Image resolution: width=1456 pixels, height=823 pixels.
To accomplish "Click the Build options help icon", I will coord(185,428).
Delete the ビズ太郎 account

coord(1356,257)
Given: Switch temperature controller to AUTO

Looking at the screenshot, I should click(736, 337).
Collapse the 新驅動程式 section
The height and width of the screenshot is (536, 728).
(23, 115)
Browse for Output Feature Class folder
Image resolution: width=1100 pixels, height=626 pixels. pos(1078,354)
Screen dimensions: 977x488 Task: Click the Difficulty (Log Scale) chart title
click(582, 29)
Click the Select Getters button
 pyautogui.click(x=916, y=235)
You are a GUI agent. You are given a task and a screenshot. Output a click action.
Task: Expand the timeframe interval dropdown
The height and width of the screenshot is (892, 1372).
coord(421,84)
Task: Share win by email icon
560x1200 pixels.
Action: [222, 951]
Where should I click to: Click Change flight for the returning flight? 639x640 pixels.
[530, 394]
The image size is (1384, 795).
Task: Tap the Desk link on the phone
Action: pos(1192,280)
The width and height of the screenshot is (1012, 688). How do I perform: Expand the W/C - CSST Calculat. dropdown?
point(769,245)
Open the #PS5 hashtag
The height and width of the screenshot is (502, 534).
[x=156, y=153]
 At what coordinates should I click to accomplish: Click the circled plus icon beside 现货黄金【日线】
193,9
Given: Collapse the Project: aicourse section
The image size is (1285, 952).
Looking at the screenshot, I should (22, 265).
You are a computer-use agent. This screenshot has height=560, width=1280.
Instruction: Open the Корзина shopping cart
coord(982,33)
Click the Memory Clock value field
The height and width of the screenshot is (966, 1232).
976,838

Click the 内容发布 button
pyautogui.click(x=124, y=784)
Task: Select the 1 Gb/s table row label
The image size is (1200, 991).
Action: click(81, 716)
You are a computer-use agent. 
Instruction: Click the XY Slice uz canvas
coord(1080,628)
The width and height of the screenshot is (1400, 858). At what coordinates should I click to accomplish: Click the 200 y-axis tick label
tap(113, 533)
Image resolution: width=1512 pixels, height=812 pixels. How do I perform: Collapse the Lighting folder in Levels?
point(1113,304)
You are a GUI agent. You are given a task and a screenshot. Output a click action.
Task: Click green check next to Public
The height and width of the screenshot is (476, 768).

┄┄┄┄┄┄

▶ Exercise:
Reproduce word for word everything in the material from the line containing "Open the #PS5 hashtag" down to the line containing "coord(1080,628)", including both of those lines.

▶ Result of this exercise:
Open the #PS5 hashtag
The height and width of the screenshot is (502, 534).
[x=156, y=153]
 At what coordinates should I click to accomplish: Click the circled plus icon beside 现货黄金【日线】
193,9
Given: Collapse the Project: aicourse section
The image size is (1285, 952).
Looking at the screenshot, I should (22, 265).
You are a computer-use agent. This screenshot has height=560, width=1280.
Instruction: Open the Корзина shopping cart
coord(982,33)
Click the Memory Clock value field
The height and width of the screenshot is (966, 1232).
976,838

Click the 内容发布 button
pyautogui.click(x=124, y=784)
Task: Select the 1 Gb/s table row label
The image size is (1200, 991).
Action: click(81, 716)
You are a computer-use agent. 
Instruction: Click the XY Slice uz canvas
coord(1080,628)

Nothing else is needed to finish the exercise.